INSTRUCTIONS FOR THE TASK =>
Print each record below word for word.

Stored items
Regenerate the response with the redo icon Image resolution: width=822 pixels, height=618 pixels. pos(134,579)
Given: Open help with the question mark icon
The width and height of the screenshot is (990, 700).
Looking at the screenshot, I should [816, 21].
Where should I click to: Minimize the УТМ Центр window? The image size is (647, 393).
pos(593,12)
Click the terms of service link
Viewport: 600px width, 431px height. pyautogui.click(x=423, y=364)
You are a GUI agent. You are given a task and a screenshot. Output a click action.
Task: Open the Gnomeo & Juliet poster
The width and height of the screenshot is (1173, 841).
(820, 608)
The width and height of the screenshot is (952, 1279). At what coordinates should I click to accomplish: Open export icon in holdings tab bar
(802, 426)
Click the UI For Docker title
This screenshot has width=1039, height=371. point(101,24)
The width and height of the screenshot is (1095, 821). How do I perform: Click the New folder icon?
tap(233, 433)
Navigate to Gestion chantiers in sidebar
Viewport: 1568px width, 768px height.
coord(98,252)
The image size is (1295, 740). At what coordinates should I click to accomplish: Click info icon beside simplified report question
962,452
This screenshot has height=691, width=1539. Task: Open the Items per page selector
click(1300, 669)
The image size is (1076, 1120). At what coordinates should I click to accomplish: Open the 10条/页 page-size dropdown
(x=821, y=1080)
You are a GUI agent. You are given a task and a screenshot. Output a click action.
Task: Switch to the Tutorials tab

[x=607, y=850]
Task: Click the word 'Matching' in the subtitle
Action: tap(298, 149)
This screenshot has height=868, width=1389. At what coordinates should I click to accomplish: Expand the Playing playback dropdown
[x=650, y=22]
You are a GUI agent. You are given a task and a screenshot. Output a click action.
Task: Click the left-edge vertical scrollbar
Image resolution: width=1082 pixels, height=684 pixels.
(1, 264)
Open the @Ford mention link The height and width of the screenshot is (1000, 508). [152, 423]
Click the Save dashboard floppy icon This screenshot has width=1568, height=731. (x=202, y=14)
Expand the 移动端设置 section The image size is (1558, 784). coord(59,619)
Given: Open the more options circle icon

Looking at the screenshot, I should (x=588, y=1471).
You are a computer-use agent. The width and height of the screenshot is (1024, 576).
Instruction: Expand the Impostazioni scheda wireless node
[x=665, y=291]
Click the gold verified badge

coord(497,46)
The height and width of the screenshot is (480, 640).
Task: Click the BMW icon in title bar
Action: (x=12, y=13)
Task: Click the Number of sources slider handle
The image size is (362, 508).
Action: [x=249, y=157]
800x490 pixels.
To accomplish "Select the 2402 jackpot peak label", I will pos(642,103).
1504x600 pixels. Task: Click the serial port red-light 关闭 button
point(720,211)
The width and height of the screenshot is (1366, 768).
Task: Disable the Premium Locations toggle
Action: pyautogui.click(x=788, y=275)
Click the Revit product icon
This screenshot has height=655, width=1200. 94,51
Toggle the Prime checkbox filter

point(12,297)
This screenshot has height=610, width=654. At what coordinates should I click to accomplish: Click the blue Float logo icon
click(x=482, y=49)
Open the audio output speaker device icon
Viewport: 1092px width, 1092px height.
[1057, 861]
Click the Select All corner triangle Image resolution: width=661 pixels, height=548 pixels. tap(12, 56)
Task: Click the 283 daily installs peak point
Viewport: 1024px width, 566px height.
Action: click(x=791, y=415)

SOLUTION =>
Regenerate the response with the redo icon Image resolution: width=822 pixels, height=618 pixels. pos(134,579)
Given: Open help with the question mark icon
The width and height of the screenshot is (990, 700).
Looking at the screenshot, I should [816, 21].
Where should I click to: Minimize the УТМ Центр window? The image size is (647, 393).
pos(593,12)
Click the terms of service link
Viewport: 600px width, 431px height. pyautogui.click(x=423, y=364)
You are a GUI agent. You are given a task and a screenshot. Output a click action.
Task: Open the Gnomeo & Juliet poster
The width and height of the screenshot is (1173, 841).
(820, 608)
The width and height of the screenshot is (952, 1279). At what coordinates should I click to accomplish: Open export icon in holdings tab bar
(802, 426)
Click the UI For Docker title
This screenshot has width=1039, height=371. point(101,24)
The width and height of the screenshot is (1095, 821). How do I perform: Click the New folder icon?
tap(233, 433)
Navigate to Gestion chantiers in sidebar
Viewport: 1568px width, 768px height.
coord(98,252)
The image size is (1295, 740). At what coordinates should I click to accomplish: Click info icon beside simplified report question
962,452
This screenshot has height=691, width=1539. Task: Open the Items per page selector
click(1300, 669)
The image size is (1076, 1120). At what coordinates should I click to accomplish: Open the 10条/页 page-size dropdown
(x=821, y=1080)
You are a GUI agent. You are given a task and a screenshot. Output a click action.
Task: Switch to the Tutorials tab

[x=607, y=850]
Task: Click the word 'Matching' in the subtitle
Action: tap(298, 149)
This screenshot has height=868, width=1389. At what coordinates should I click to accomplish: Expand the Playing playback dropdown
[x=650, y=22]
You are a GUI agent. You are given a task and a screenshot. Output a click action.
Task: Click the left-edge vertical scrollbar
Image resolution: width=1082 pixels, height=684 pixels.
(1, 264)
Open the @Ford mention link The height and width of the screenshot is (1000, 508). [152, 423]
Click the Save dashboard floppy icon This screenshot has width=1568, height=731. (x=202, y=14)
Expand the 移动端设置 section The image size is (1558, 784). coord(59,619)
Given: Open the more options circle icon

Looking at the screenshot, I should (x=588, y=1471).
You are a computer-use agent. The width and height of the screenshot is (1024, 576).
Instruction: Expand the Impostazioni scheda wireless node
[x=665, y=291]
Click the gold verified badge

coord(497,46)
The height and width of the screenshot is (480, 640).
Task: Click the BMW icon in title bar
Action: (x=12, y=13)
Task: Click the Number of sources slider handle
The image size is (362, 508).
Action: [x=249, y=157]
800x490 pixels.
To accomplish "Select the 2402 jackpot peak label", I will pos(642,103).
1504x600 pixels. Task: Click the serial port red-light 关闭 button
point(720,211)
The width and height of the screenshot is (1366, 768).
Task: Disable the Premium Locations toggle
Action: pyautogui.click(x=788, y=275)
Click the Revit product icon
This screenshot has height=655, width=1200. 94,51
Toggle the Prime checkbox filter

point(12,297)
This screenshot has height=610, width=654. At what coordinates should I click to accomplish: Click the blue Float logo icon
click(x=482, y=49)
Open the audio output speaker device icon
Viewport: 1092px width, 1092px height.
[1057, 861]
Click the Select All corner triangle Image resolution: width=661 pixels, height=548 pixels. tap(12, 56)
Task: Click the 283 daily installs peak point
Viewport: 1024px width, 566px height.
Action: click(x=791, y=415)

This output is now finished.